Garreth Elston – Golden Section
The SA listed property index fell 2.89% in January, reversing December’s gain and highlighting the fact that despite being thousands of miles from the world’s touchpoints South Africa’s markets cannot escape global uncertainty and its negative impact. There were only eleven listed property companies up out of forty-five. Exemplar, a township and rural focussed retail Reit (and one of our top picks to offset market volatility due to its daily necessity and convenience focus) delivered a very solid 14.58% return. The majority of large SA REITs disappointed, with only NEPI ending positively.
While early market updates provided in the month indicate that most companies had a solid fourth quarter, investors appear to be taking a risk off approach to listed property.
As was widely expected, the USA’s Federal Reserve kept rates steady at its first meeting in 2025, and Open Market Committee decided to leave the benchmark federal-funds rate at its current range of around 4.3%following three consecutive rate cuts beginning in September 2024. Fed Chair Jerome Powell stated that “we do not need to be in a hurry to adjust our policy stance.”
It therefore seems likely, barring a Trump driven major event) that the Fed is likely to once again hold steady at its next meeting in March. As expected, President Trump slammed the Fed and Powell and continued his meddling and demands for lower rates. The markets certainly hope that the USA doesn’t attempt an Erdoğan level of meddling.

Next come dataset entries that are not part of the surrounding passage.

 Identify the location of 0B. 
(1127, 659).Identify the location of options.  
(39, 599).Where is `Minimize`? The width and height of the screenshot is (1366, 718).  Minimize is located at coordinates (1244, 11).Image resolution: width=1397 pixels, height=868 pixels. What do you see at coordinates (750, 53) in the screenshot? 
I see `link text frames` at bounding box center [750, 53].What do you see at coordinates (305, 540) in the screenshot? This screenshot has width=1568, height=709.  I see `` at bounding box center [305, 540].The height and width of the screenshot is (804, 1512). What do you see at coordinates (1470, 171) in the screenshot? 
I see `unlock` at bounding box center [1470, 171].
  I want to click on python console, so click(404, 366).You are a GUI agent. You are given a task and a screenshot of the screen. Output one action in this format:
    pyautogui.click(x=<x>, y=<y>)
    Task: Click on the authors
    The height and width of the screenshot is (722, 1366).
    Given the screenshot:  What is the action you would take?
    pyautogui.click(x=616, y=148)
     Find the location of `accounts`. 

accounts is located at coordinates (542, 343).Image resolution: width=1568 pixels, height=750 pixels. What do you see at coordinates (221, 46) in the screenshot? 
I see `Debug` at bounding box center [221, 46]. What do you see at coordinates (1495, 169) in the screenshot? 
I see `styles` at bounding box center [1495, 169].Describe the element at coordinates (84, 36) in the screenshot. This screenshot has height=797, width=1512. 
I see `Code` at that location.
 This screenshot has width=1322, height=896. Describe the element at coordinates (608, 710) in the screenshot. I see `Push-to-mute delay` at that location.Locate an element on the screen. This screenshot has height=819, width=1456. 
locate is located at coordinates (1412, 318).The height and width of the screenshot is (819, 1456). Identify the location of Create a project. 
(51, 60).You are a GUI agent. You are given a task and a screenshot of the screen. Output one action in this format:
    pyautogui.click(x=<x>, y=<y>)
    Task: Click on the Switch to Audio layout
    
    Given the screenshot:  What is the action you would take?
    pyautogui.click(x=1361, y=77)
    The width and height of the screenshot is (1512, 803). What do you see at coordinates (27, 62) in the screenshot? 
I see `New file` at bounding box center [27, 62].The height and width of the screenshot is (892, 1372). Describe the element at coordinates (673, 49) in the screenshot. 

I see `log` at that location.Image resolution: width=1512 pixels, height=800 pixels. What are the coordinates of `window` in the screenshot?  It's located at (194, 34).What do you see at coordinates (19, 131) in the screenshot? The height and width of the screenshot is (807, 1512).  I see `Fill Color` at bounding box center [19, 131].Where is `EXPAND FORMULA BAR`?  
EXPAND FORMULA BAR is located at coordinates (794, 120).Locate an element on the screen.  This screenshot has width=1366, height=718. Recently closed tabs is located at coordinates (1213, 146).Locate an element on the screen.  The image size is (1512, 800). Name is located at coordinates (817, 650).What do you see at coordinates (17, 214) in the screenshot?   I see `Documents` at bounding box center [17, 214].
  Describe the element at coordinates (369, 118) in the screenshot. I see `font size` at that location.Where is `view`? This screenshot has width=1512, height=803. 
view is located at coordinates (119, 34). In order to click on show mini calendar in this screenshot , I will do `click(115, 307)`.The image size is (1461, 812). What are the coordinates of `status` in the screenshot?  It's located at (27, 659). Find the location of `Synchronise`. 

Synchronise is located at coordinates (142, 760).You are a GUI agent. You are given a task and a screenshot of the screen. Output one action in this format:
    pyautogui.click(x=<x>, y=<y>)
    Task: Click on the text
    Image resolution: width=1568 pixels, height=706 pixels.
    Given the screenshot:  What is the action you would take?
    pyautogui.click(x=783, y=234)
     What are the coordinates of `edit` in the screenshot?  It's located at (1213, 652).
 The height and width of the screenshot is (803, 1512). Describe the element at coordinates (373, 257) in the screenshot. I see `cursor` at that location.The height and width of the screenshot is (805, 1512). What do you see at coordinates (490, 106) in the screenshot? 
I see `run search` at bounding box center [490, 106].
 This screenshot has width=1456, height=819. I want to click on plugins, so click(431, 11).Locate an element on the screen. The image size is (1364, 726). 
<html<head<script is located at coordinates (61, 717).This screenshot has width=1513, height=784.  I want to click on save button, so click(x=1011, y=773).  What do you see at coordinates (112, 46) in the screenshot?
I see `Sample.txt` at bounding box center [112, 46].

The day after the Fed announcement, the South African Reserve Bank Monetary Policy Committee (MPC) cut interest rates by 25 basis points, citing easing inflation but maintained a hawkish stance. The decision was split, with two of the six members of the MPC voting for an unchanged policy rate. The SARB stated that it is optimistic about long-term growth prospects, expecting GDP growth to reach 2% by 2027, supported by a gradual rebalancing of the economy, higher investment levels particularly in infrastructure and network industries and recovery in mining and manufacturing output. The next MPC meeting is scheduled for March 20th 2025.
The cut will assist listed property companies as borrowing costs decrease, but the concern remains that the SARB is underestimating potential growth and remains behind the curve on cutting rates to a more practical level.
Adding in the uncertainty impacts from the bizarre first week of the Trump administration and its potential ongoing impact on South Africa, coupled to the MPC’s hawkishness, it would appear that the probability of a rate cut in March has dropped to 40%. We are not convinced that SA will see much more in terms of interest rate cuts considering the current global economic situation. Without some meaningful positive developments, expect February to be a bit of a bumpy month for listed real estate. Strap in, it’s going to be a bumpy ride with some surprises.